Footnote: The Little Missouri State Scenic River Act was the brainchild of an early North Dakota State Parks director, Gary Leppart. He wrote the legislation and recruited a couple of local Republican legislators — Earl Rundle from New England and Karnes Johnson from Sentinel Butte, to sponsor it. Those two were enormously popular back home, and their legislative districts encompassed most of the Little Missouri River Valley. They helped bring local support for the bill, which might have been seen as an intrusion by state government into local affairs had Leppart not had local Republicans as sponsors. Rundle, who stood about 5-foot-4 with an enormous girth and an ever-present cigar, actually got in a canoe and went for a trip down river to show his support. My friend Mike Jacobs, who was a reporter at the Dickinson Press at the time, went along. He tells a pretty good story about the trip.

Leppart told me just the other day that “There really wasn’t any entity to oversee the river, so we just assumed the State Parks Department could do it. But I thought there should be some local input, that we should get people who lived beside it, to get involved. That’s why we wrote the law the way we did. And the support of local legislators helped get it passed.”

The law provided for six Bad Lands ranchers and three state officials — the state Parks director, the state engineer and the atate health officer — to serve on the commission. The commission was staffed by the State Parks Department. The Parks director served as the official secretary of the commission, and the Parks director’s staff handled the details of setting up meetings and distributing minutes. For many years, the Parks director managed the affairs of the commission, alerting members of issues they needed to deal with, and scheduling meetings to deal with them.

Burgum changed that when he reactivated the commission, handing the administrative duties over to the state engineer’s office. That was a bad idea. The state engineer implements state water policy. Engineers need to engineer things. Generally, they aren’t concerned with “scenic, historic and recreational qualities.” That’s just their nature.

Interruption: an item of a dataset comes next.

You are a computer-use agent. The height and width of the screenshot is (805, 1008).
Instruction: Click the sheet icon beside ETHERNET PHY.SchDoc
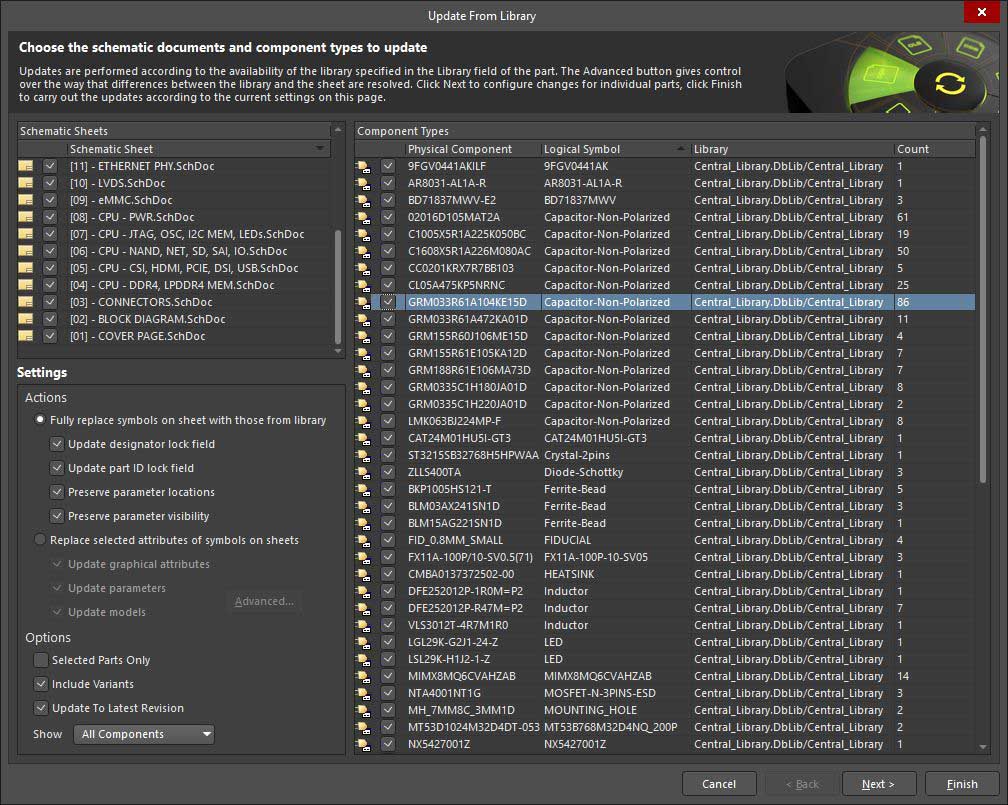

On the other hand, those are the EXACT things State Parks directors do — “maintain scenic, historic and recreational qualities” of special places set aside for the public’s enjoyment. Leppart kept a close eye on this commission, and kept it active, as did his successors, Bob Horne and Doug Eiken. But Doug Prchal and Mark Zimmerman, who succeeded them, ignored it, and the result was rampant development along the river valley, aided and abetted by 600 illegal water permits issued by their sister agency, the state engineer’s office and by an Oil and Gas Division director who never learned to say “No.”

I blame Prchal and Zimmerman for the massive development on the banks of the Little Missouri State Scenic River today as much as I do the state engineers who issued those water permits and the Oil and Gas Division directors who issued drilling permits and oil tank battery permits beside the river. Although I truly believe the real blame lies with Hoeven and Dalrymple, who were rolling over for the oil industry. The bureaucrats were likely just following orders, and to not follow them would have meant their jobs, I suspect.

But I think Burgum didn’t know a lot of that history and didn’t think through who should be managing the Scenic River Commission when he reactivated it, and so he put the state engineer in charge.

It’s time to move that back to the Parks Department. The people there care about things like scenery, and history, and recreation. And they care about the river, and the river valley, and the Bad Lands, and the environment. Good for them. Let’s put them in charge of the whole state!